3. Find what interests you most and work from your niche. Evaluate what are you good at?  What existing assets and resources are already present, and use that as your starting point.  What are you interested in?  How does that overlap with the needs of your community?  From there, take the smallest steps possible to make the biggest impact to enhance the existing systems.  Maybe that means meeting your neighbors, planting perennial onions, or saving seeds to plant out the next year, or collecting rainwater off your roof, or getting involved with or starting a food cooperative, or building a humanure composting system on your property, or simply recording patterns where you are working for a year or more.  Whatever your entry point, make sure to take a step back and observe the social, biological, and economical ecosystem and listen for feedback before taking next actions.  That is our civic duty as residents and stewards of this earth and of our communities: listen and accept feedback.

4.  Finally, walk the walk, and work hard at establishing good working demonstration sites of permaculture design.  Starting with one or two systems that are manageable is wise so you don’t quit at it because you are overwhelmed.  In modern society, we have grown quite ignorant of energy systems, and by creating these working systems that demonstrate that there is no ‘free lunch’ in ecological systems- as something always comes from somewhere, and waste is food for something else, we can demonstrate a new paradigm in action.8  It can present the question, “what do we want our waste to feed?”  Share systems that are replicable with those who are interested, and focus your energy into creating a world we want, rather than being drained by fighting against systems that are broken.  As Buckminster Fuller puts it, “you never change things by fighting the existing reality.  To change something, build a new model that makes the existing model obsolete.”

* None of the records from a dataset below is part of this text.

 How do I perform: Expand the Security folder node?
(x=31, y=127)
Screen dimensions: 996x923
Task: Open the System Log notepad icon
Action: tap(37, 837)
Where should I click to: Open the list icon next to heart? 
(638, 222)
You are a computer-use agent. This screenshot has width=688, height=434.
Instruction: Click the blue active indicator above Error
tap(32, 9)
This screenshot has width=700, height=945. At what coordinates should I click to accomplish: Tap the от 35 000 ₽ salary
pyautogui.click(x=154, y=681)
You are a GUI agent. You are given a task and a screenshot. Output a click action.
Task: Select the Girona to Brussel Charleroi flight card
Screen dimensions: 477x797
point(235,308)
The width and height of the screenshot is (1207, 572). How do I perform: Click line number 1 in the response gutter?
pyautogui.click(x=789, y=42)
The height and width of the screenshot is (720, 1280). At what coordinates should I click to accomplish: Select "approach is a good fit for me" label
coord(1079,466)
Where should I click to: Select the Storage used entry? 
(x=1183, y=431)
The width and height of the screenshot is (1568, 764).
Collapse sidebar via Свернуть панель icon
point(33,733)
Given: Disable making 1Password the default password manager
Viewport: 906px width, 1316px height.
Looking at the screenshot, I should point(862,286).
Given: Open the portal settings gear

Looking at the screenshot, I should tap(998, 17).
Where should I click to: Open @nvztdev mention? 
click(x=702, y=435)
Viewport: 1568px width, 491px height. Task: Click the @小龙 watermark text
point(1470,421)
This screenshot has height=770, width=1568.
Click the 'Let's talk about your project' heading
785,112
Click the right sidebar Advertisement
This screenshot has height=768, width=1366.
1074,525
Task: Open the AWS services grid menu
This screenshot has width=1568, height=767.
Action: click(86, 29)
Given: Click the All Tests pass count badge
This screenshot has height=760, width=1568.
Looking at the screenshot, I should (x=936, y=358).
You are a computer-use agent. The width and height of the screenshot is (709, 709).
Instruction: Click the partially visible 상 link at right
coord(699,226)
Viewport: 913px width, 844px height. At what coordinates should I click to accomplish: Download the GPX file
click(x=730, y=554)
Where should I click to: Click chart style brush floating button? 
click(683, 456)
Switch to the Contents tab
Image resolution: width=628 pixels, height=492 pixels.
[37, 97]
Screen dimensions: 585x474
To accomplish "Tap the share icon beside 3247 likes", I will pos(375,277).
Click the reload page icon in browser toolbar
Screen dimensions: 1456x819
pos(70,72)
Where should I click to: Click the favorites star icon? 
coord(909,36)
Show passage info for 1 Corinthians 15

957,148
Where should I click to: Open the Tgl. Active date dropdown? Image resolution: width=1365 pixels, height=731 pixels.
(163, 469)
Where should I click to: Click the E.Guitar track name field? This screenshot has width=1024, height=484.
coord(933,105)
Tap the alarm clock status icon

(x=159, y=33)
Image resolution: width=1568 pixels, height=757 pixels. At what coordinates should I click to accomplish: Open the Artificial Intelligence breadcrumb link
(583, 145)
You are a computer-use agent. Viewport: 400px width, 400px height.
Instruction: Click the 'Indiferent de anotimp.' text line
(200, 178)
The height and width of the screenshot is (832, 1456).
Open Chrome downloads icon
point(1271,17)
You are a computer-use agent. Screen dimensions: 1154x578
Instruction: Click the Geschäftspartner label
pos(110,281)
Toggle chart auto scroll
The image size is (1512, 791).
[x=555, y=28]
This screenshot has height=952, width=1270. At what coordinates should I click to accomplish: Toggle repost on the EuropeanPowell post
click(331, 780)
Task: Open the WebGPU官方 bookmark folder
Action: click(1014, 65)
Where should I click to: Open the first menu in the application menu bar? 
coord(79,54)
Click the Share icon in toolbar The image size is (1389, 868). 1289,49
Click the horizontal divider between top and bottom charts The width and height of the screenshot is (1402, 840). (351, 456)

As one of my permaculture teachers, Peter Bane, tossed out in a PDC class one day while reflecting on the long extinct ancient Viking culture, “it’s better to adapt than die.”  I will add to that, better than not dying is thriving! And I think permaculture design principles and ethics present just that – an opportunity to rethink our current social, political, economic, and agricultural systems with new eyes embracing the potential transformation to thriving whole communities of abundance.


Composting toilet system cycles nutrients & conserves water

Notes
1 Mollison, Bill.  Permaculture: A Designer’s Manual.
2 Holmgren, David. Permaculture: Principles and Pathways Beyond Sustainability.
3 One can learn more about the standardization of PDC certification and accreditation at Permaculture Institute of North America’s website: pina.in  Also, look in the back of Permaculture Design magazine for listings of upcoming PDC courses.
4 Whitefield, Patrick.  What is Permaculture.
6A few social permaculture resources: The Black Permaculture Network and Pandora Tomas’ work, People & Permaculture by Looby McNamara, Karryn Olson-Rammanujan’s “Pattern Language for Women,” Permaculture City by Toby Hemmingway, The Empowerment Manual: A Guide for Collaborative Groups by Starhawk, Adam Brock’s work with Invisible Structures (http://www.peoplepattern.org).
7See the book catalogue insert included in the magazine for great resources.

8 see “David Holmgren on Permaculture: An Interview,” The Permaculture Podcast with Scott Mann, April 4, 2013.